Vindicación Feminista
- Editor-in-chief: Lidia Falcón; Carmen Alcalde;
- Categories: Feminist magazine
- Frequency: Monthly
- Founder: Lidia Falcón; Carmen Alcalde;
- Founded: 1976
- First issue: July 1976
- Final issue: December 1979
- Country: Spain
- Based in: Barcelona
- Language: Spanish

= Vindicación Feminista =

Monthly feminist magazine in Spain (1976–1979)
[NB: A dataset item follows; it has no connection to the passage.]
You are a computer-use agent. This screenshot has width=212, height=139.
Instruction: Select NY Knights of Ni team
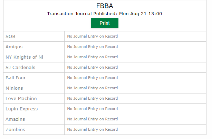tap(24, 57)
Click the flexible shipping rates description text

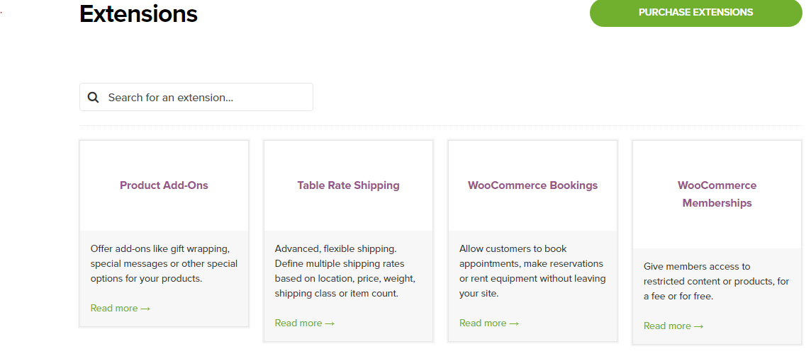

Vindicación Feminista (Feminist Vindication) was a monthly feminist magazine which was published in Barcelona, Spain, in the period 1976–1979. It is the first feminist magazine established in Spain during the transition from dictatorship to democracy. The magazine was part of the second wave feminism.

==History and profile==
Vindicación Feminista was founded by Lidia Falcón and Carmen Alcalde in 1976. The first issue of the monthly magazine appeared in July that year. Both founders also served as the editor-in-chief of the magazine of which the contributors were all women journalists. They were the advocates of the radical and gendered activism and adopted the view of Kate Millett: the personal is political. The magazine was a supporter of abortion and harshly criticised and ridiculed Telva, a women's magazine which opposed the legalization of abortion.

Although the magazine was the illustrative feminist publication for the transition period, it ceased publication in December 1979 after producing a total of thirty issues due to financial constraints and lower levels of readership.